FedEx is winning the ground game

April 10, 2014, 2:59 PM UTC
Photo: Mike Blake/Reuters

World’s Most Admired Companies rank: 8

Headquarters: Memphis
Employees: 290,000
The business: Provides customers worldwide with shipping, e-commerce, and business services

FedEx CEO Fred Smith would be the first to tell you it has not been an easy time for delivery companies. In late March he told investors that the 42-year-old company had experienced its “toughest winter” ever. The $44-billion-a-year giant has also been facing rising fuel costs and shrinking demand for express shipping. Yet FedEx stock, which has outperformed the market handily over the past one, three, five, and 10 years, is clearly weathering the rough patch. In the face of heavy pressure from online retailers like Amazon, FedEx is investing in its ground business to get packages to domestic customers faster.
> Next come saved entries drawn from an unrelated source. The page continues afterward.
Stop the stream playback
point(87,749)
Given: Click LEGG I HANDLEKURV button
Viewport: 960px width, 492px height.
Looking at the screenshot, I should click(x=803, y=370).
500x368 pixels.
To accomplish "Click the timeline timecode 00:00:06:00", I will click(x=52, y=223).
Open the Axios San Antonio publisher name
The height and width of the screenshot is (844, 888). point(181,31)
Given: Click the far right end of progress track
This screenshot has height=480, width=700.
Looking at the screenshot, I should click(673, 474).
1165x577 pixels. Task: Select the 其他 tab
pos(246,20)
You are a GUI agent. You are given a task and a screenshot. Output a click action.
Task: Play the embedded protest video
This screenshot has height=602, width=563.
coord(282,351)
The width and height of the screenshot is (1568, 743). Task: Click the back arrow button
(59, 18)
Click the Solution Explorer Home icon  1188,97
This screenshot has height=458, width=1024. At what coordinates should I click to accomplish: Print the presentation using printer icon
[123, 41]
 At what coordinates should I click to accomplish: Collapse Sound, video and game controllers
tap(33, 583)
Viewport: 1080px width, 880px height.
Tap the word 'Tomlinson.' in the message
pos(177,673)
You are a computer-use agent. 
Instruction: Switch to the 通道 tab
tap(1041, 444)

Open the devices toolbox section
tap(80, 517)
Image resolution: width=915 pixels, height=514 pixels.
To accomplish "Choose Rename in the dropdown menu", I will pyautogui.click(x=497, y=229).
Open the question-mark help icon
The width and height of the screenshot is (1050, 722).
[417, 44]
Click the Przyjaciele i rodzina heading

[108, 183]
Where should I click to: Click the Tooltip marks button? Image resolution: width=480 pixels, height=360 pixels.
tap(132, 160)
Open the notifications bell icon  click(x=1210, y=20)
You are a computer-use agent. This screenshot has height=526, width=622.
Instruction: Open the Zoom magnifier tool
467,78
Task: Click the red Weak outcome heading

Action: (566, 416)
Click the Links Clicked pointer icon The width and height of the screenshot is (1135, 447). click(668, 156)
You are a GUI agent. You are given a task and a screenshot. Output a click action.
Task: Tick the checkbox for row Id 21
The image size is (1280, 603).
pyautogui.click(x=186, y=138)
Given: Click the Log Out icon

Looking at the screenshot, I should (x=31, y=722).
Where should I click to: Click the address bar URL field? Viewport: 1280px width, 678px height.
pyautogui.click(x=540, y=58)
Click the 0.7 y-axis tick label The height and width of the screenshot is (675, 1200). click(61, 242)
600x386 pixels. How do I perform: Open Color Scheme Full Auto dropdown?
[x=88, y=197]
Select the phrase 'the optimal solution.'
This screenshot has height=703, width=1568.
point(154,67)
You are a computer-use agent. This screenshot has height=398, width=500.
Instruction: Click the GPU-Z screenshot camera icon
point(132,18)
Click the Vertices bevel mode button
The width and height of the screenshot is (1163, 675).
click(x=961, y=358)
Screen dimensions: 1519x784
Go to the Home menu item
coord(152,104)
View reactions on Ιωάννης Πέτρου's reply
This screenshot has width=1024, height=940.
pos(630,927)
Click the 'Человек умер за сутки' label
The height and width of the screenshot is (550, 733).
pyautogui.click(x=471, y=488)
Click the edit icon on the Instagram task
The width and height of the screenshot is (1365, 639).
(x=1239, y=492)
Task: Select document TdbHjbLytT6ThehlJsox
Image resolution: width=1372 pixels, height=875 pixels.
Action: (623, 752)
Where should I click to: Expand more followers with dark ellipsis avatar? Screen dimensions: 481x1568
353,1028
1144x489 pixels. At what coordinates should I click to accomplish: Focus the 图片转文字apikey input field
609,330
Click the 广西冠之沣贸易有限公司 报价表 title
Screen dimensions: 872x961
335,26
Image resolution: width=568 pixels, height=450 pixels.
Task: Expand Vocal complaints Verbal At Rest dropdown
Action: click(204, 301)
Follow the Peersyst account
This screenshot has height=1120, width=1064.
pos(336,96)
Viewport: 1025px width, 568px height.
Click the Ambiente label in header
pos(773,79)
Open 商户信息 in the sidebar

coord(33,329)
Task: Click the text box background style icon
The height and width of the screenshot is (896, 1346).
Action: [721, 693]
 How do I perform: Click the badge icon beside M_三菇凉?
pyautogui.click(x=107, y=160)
Meanwhile, it’s collaborating with traditional retailers, such as department store chains, to streamline the delivery process for their increasing number of online orders. In 1973, FedEx invented express shipping by taking to the air. Now the company plans to stay ahead of competitors by innovating on the ground.

Speedier sorting

FedEx has roughly 30% of the U.S. market for ground package distribution — a share the company has increased for 57 consecutive quarters. To keep the streak going, FedEx says it’s planning to invest nearly $1 billion in fiscal 2014 on new hubs and delivery stations as well as in automation technology, like a high-speed sorting system that can process 1.8 million packages an hour. The infrastructure improvements, say analysts, should be a boon during peak holiday periods, when FedEx handles some 22 million packages a day, more than double its typical load.

Retail collaboration

FedEx is now working more closely with retailers to speed delivery — picking up some packages from individual stores rather than at the retailers’ distribution centers. The company is also experimenting with same-day delivery at select locations of department stores like Saks Fifth Avenue. Likewise, FedEx is partnering with several chains to revamp the dreaded store-return process, says Wells Fargo Securities logistics analyst Anthony Gallo. The bottom line for consumers? It may soon be much easier to return items bought online to brick-and-mortar stores.

Express reshuffle

Boeing’s 1970 introduction of the 747 plane didn’t just give passengers more legroom; it also gave FedEx (and other global shippers) a cost-effective way to send packages by air. But today cost-conscious customers are willing to wait a bit longer for international shipments, so FedEx now ships some air cargo through third-party vendors. (The company is also replacing its less-fuel-efficient planes.) Such cost cutting is a “significant shift” from FedEx’s express-shipping roots, but one that should help it gain share in the quickly growing market for international economy shipping, says Art Hatfield, a transportation analyst at Raymond James.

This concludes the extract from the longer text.